[Problem] Update all the rows below by replacing "icon" with "symbol" and keeping everything else unchanged. Leave the pictures out of your answer.

[START The input]

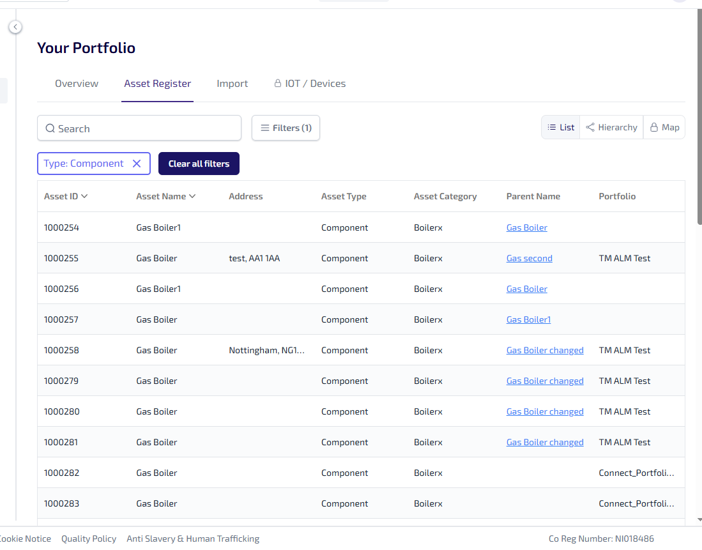Click in the Search input field
The width and height of the screenshot is (702, 550).
tap(147, 128)
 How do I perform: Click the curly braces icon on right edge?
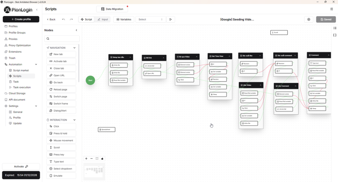334,35
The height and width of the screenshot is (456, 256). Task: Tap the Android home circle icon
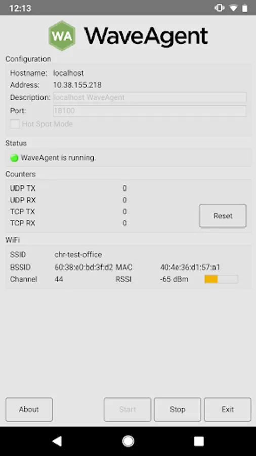tap(128, 441)
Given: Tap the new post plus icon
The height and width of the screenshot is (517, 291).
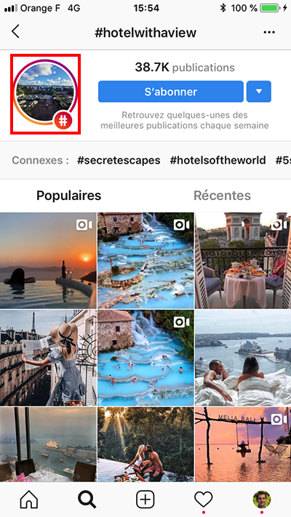Looking at the screenshot, I should coord(146,500).
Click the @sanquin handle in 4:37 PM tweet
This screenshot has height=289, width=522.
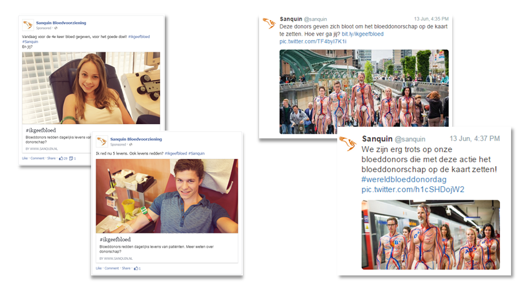pos(410,140)
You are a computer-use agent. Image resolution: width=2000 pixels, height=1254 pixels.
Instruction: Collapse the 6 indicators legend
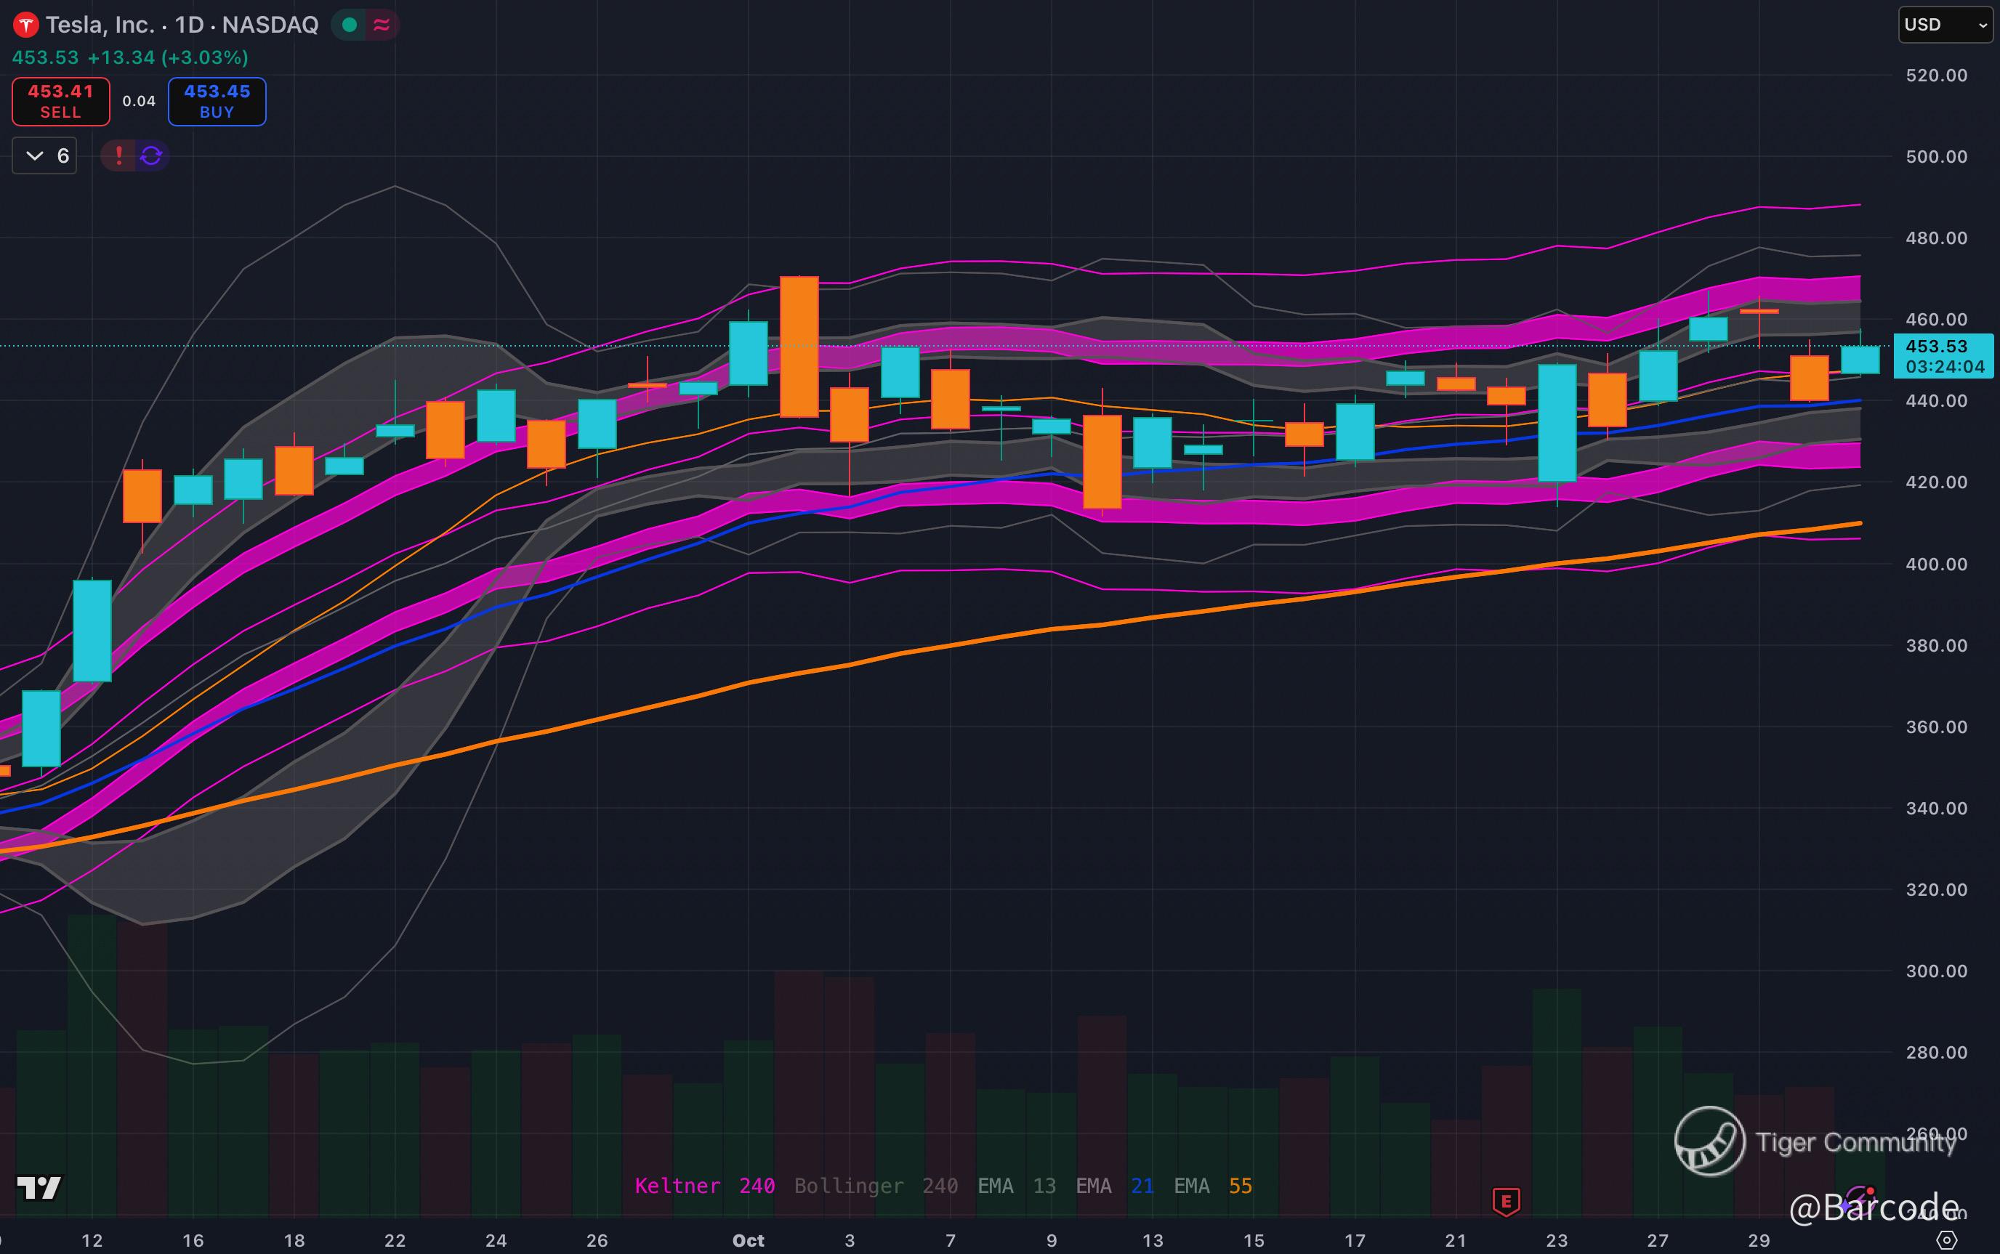[45, 156]
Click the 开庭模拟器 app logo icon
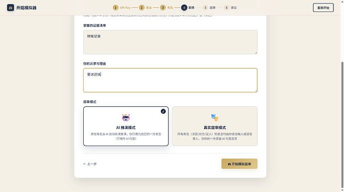The height and width of the screenshot is (192, 344). point(10,7)
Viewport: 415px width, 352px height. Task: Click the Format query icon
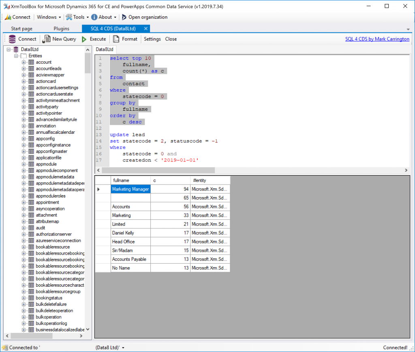pos(116,39)
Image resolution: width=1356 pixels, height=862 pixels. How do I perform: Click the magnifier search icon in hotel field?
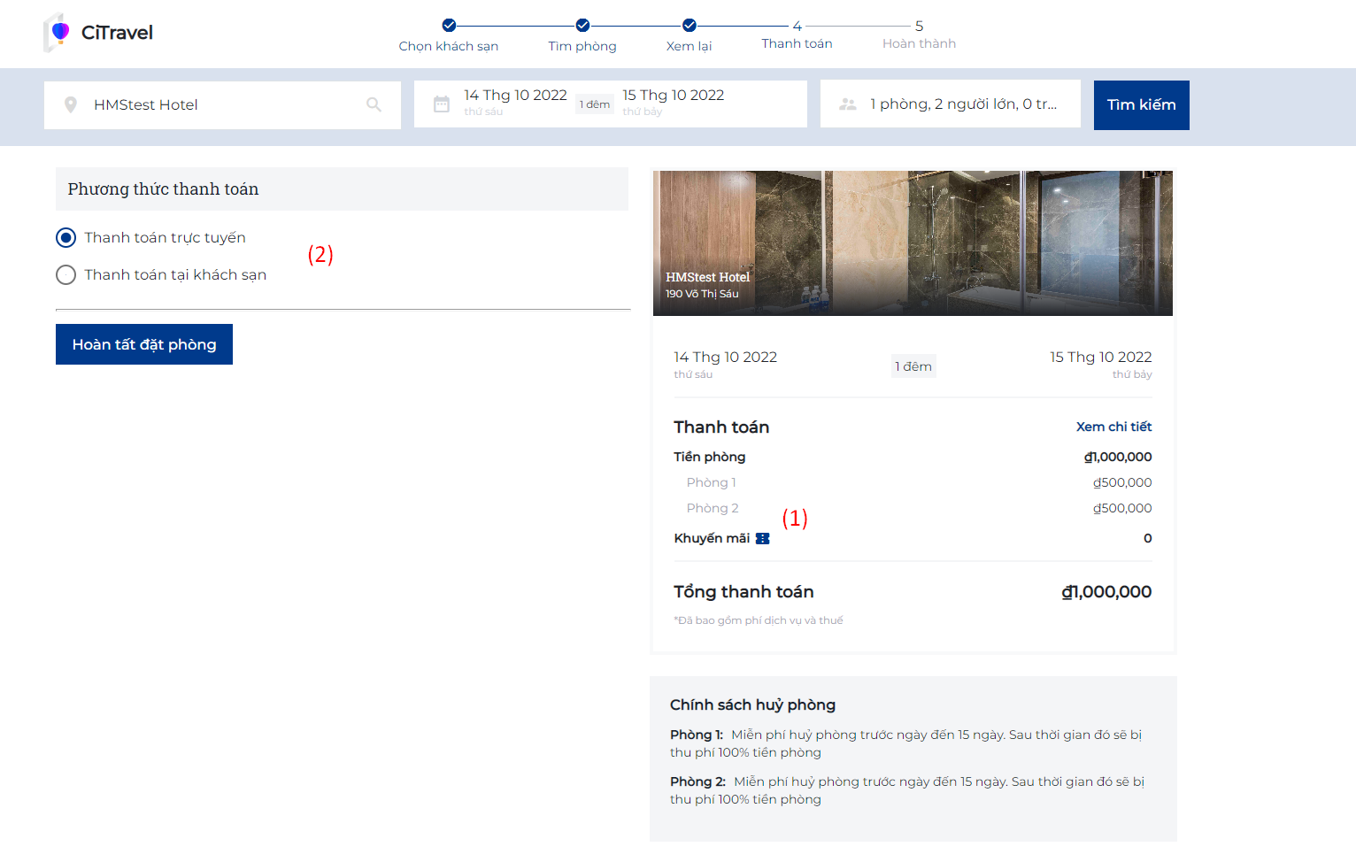(x=374, y=104)
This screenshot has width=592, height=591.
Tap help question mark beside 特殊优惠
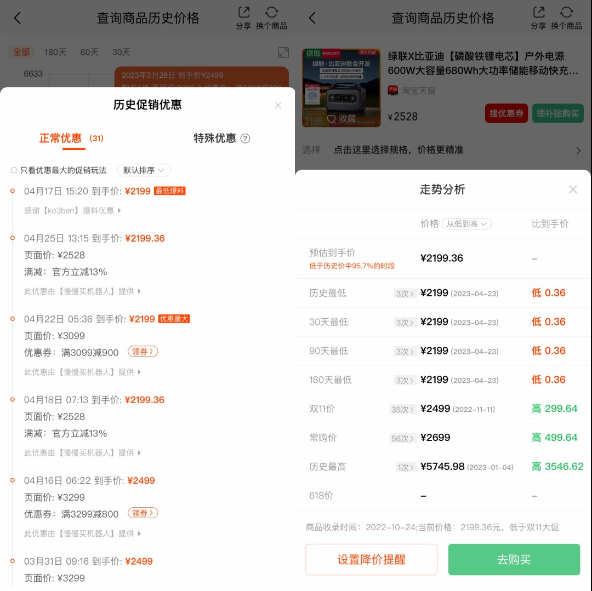(246, 139)
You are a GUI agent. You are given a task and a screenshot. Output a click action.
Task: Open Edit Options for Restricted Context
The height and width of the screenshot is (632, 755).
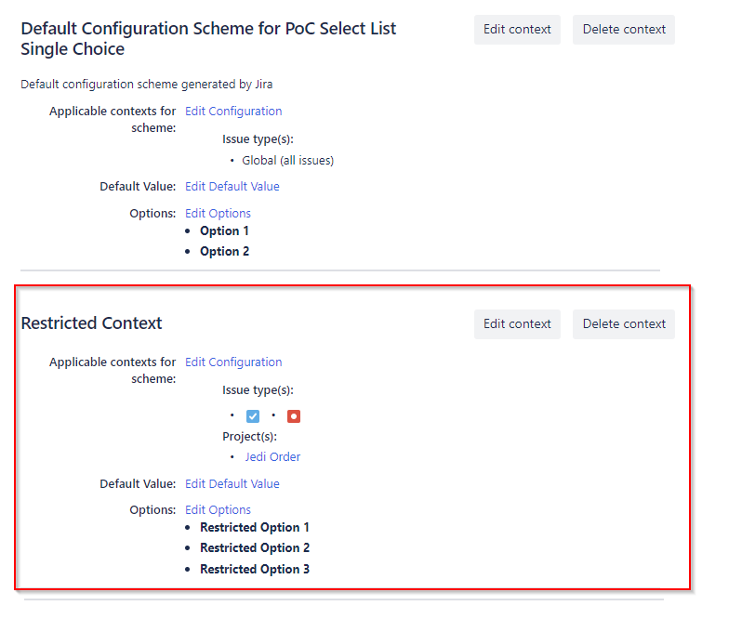(218, 510)
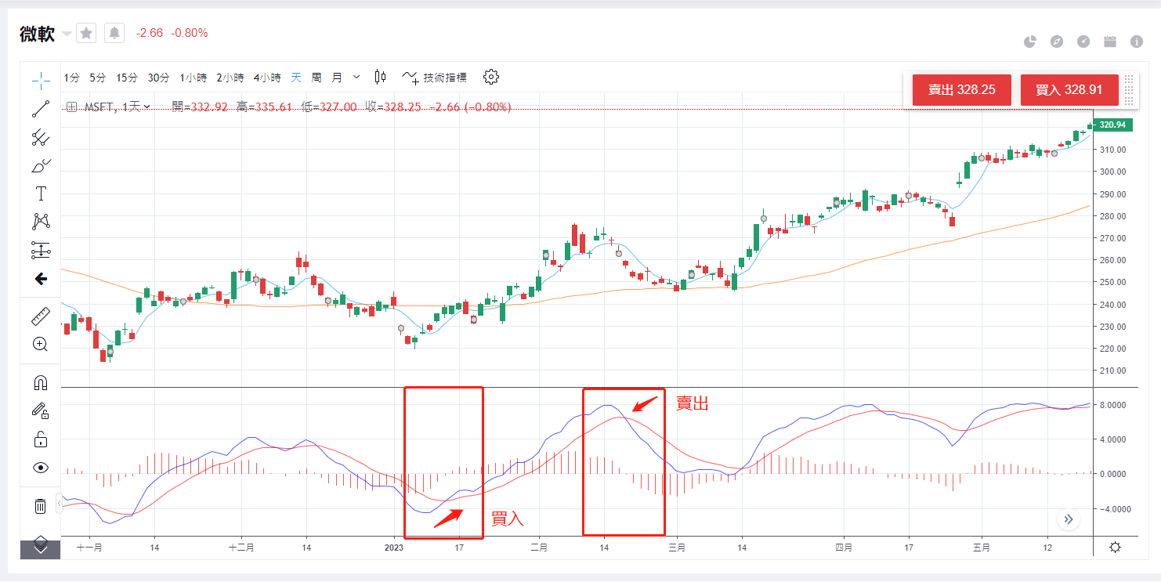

[END The input]

[Final answer]
Click in the Search input field
The width and height of the screenshot is (702, 550).
tap(147, 128)
 How do I perform: Click the curly braces symbol on right edge?
334,35
The height and width of the screenshot is (456, 256). Task: Tap the Android home circle symbol
tap(128, 441)
Given: Tap the new post plus symbol
The height and width of the screenshot is (517, 291).
Looking at the screenshot, I should coord(146,500).
Click the @sanquin handle in 4:37 PM tweet
This screenshot has height=289, width=522.
pos(410,140)
You are a computer-use agent. Image resolution: width=2000 pixels, height=1254 pixels.
Instruction: Collapse the 6 indicators legend
[45, 156]
Click the 开庭模拟器 app logo symbol
The height and width of the screenshot is (192, 344). point(10,7)
Viewport: 415px width, 352px height. Task: Click the Format query symbol
pos(116,39)
Image resolution: width=1356 pixels, height=862 pixels. How do I perform: Click the magnifier search symbol in hotel field?
(x=374, y=104)
This screenshot has width=592, height=591.
Tap help question mark beside 特殊优惠
(246, 139)
You are a GUI agent. You are given a task and a screenshot. Output a click action.
Task: Open Edit Options for Restricted Context
The height and width of the screenshot is (632, 755).
(218, 510)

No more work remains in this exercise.